In the spring of 2019, the ASUC Zero Waste Student Advisory Committee — an organization connecting various campus environmental groups — was rebranded as the Zero Waste Coalition, according to the UC Berkeley Sustainability and Carbon Solutions website.

Zero Waste Coalition chair Julia Sherman said the Zero Waste Coalition serves as an “umbrella” organization that includes the Student Environmental Resource Center, or SERC, CalPIRG and the Office of Sustainability.

According to Stoll, the CalPIRG campaign became a policy that involves eliminating or swapping out all nonessential single-use plastics on campus by 2030.

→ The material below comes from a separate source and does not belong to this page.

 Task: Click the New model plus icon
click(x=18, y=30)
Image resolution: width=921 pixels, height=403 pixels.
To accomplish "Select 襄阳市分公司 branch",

The policy, called the UC Berkeley Single Use Elimination Policy, was brought to Chancellor Carol Christ’s Advisory Committee on Sustainability in March 2020. On March 12, Christ signed off on the policy, according to the CalPIRG press release.

“All of them have been really helpful in ensuring what the students are writing and drafting makes sense and is accessible,” Sherman said. “It’s been a huge testament to being able to rally the troops across campus.”

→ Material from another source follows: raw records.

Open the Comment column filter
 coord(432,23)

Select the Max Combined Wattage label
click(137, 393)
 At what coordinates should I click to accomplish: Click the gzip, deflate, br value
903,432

According to Sherman, after an official announcement in April 2020, Sabina Mahavni, the SERC Lead Zero Waste Policy & Outreach associate and former news reporter at The Daily Californian, was brought on as a student lead to help develop a roadmap for the policy.

Mahavni said her role consists of meeting with every single campus department, campus retailers, labs, food vendors and other locations that produce plastics to develop individual roadmaps.

Mahavni added that she spent summer 2020 working with SERC’s research team to break the roadmap down into 10 different project sectors. These sectors include food service, packages, electronic waste and universal waste, according to Mahavni.

In each sector, assigned researchers work with campus stakeholders during weekly meetings, Mahavni said. The researchers examine which plastics are being used in a specific sector and attempt to figure out what plastics could be easily swapped out or how to integrate reusability into the sector, Mahavni noted.

Mahavni said she hopes to present the completed UC Berkeley Single Use Elimination Policy roadmap to campus’ Zero Waste Working Group in May.

“It is a great example of how Berkeley’s environmental advancements are kind of born,” Stoll said. “We’ve always had a tradition at Berkeley of student-driven ideas and goals. This is one of the new and fresh initiatives.”

While organizations under the Zero Waste Coalition were able to work on the UC Berkeley Single Use Elimination Policy, some of their other projects were impacted by the pandemic. SERC’s three-dimensional filament recycling and electronic waste collection efforts have been stagnated by a lack of access to physical campus buildings, Mahavni added.

Sherman said during the pandemic, the Zero Waste Coalition has been unable to continue campus waste management efforts, tabling and in-class presentations. The coalition, however, managed to create the Zero Waste Lab program for undergraduates to conduct research, and they have managed to host almost 70 students this year, according to Sherman.

Both Sherman and Stoll said the pandemic gave their organizations time to reflect on the work they do and focus on the bigger picture; for the Zero Waste Coalition, this meant focusing on how UC Berkeley’s waste has affected people of color and low-income communities. According to Sherman, the Zero Waste Coalition was able to co-host a workshop on accessibility and environmental justice in the zero waste movement with the Students of Color Environmental Collective in March.

In the coming semester, the Zero Waste Coalition hopes to continue running the Zero Waste Lab and expand its efforts on environmental justice education, Sherman added.

According to Stoll, the Office of Sustainability plans to form a staff sustainability community practice, where staff from all departments can learn about sustainability and how to apply it to their work.

“It’s going to be great to see people again and be back on campus,” Stoll said. “I believe those of us in sustainability will have a renewed focus when we come back.”